Someone recently asked me whether it would be interesting to use Unique Molecular Identifiers (UMIs - used in RNA-seq) for 16S rRNA sequencing in order to have a closer estimate of the number of each 16S in a given sample. The idea is that putting a unique sequence tag on each 16S molecule before PCR allows the identification of PCR duplicates and consequently leads to a better estimate of the true taxa abundances.
I know that that has been rarely (if ever) used in the literature, so I assume it is not a great idea, but I still can’t say the reason. Why are we not using UMIs for microbiome amplicon-sequencing?
My first guess is that by including UMIs the region of interest will be shortened, decreasing taxonomic resolution. Any additional points am I missing?
I am throwing few points on this, from the perspective of a 10X user, so it may vary with another single cell platform.

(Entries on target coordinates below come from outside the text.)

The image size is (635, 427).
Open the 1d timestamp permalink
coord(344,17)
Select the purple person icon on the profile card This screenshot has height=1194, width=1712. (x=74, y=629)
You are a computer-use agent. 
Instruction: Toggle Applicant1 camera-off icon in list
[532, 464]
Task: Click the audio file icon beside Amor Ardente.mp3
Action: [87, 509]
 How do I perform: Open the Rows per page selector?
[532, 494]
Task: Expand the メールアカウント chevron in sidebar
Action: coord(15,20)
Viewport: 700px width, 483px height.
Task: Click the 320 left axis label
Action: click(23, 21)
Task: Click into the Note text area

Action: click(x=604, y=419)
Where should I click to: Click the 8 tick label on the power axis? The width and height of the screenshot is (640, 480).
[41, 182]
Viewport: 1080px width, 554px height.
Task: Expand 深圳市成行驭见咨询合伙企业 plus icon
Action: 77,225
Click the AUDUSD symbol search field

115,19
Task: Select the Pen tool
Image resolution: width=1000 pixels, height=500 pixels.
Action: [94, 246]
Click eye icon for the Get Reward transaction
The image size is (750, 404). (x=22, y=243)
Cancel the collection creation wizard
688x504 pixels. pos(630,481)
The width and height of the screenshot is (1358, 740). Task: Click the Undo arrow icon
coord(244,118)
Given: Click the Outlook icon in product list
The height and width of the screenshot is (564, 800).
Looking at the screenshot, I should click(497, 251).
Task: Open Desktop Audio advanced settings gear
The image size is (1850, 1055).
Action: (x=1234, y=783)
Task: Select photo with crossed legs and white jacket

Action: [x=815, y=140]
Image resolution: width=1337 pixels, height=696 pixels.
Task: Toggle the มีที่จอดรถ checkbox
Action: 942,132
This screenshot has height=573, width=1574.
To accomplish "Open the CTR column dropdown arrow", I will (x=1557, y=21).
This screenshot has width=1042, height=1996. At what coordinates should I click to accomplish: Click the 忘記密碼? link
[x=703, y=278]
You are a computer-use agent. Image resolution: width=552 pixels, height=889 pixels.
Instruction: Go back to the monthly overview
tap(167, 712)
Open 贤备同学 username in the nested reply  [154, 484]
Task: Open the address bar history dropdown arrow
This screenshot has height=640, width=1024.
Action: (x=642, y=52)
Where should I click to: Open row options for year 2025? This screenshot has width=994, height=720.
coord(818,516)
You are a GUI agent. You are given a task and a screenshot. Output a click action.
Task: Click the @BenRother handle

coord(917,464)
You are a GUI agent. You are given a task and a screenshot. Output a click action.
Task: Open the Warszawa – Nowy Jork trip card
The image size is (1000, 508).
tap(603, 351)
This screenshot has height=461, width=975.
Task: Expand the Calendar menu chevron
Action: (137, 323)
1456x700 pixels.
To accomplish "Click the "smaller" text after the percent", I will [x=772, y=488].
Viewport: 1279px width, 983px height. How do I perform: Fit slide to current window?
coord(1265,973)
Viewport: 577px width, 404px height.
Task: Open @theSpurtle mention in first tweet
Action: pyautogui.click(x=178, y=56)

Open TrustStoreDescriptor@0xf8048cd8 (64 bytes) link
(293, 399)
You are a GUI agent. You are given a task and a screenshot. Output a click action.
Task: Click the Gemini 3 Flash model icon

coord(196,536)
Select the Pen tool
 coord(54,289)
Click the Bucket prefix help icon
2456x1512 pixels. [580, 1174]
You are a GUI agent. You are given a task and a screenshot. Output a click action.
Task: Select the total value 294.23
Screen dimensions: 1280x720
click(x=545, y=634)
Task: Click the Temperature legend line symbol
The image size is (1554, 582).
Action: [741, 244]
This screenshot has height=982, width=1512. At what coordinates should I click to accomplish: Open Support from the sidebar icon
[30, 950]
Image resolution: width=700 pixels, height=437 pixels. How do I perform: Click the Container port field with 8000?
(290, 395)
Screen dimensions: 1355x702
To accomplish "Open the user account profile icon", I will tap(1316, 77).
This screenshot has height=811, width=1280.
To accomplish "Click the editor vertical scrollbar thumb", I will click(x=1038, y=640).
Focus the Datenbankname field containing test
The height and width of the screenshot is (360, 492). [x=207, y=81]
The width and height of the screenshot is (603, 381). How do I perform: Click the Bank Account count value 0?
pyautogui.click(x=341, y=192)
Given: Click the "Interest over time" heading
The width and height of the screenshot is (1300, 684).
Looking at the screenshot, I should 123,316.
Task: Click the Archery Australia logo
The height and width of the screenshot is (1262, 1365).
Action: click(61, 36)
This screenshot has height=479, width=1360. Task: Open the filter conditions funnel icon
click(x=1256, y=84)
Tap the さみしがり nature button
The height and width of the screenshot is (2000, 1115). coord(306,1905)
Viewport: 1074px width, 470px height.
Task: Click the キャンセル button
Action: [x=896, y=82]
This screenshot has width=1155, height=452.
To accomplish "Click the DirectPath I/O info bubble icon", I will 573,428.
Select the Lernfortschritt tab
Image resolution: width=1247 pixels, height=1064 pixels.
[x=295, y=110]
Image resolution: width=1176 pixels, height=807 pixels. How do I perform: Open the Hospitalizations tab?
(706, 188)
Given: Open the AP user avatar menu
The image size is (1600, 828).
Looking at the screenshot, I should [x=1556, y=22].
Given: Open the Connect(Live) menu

I agree with you that the you would have a decreased taxonomy resolution, in my case I have got reads of 150bp. So you would need to think carefully which would be the best 16S region for your case. I am wondering if genome fragment sequencing would make more sense instead 16S, to recover resolution?
My main concern would be on the number of bacterial cells in each sample. Ideally, the number of cells should be much lower than the number of UMI, so you don’t end up with the same UMI in more that one cell. In the case of bacteria, for many sample types this may not be true I think (or at least need to be checked).
Overall, I suspect adding the single cell library prep, would make the cost much higher compared than the normal 16S amplicon prep. It may be not very cost-effective considering the limitation.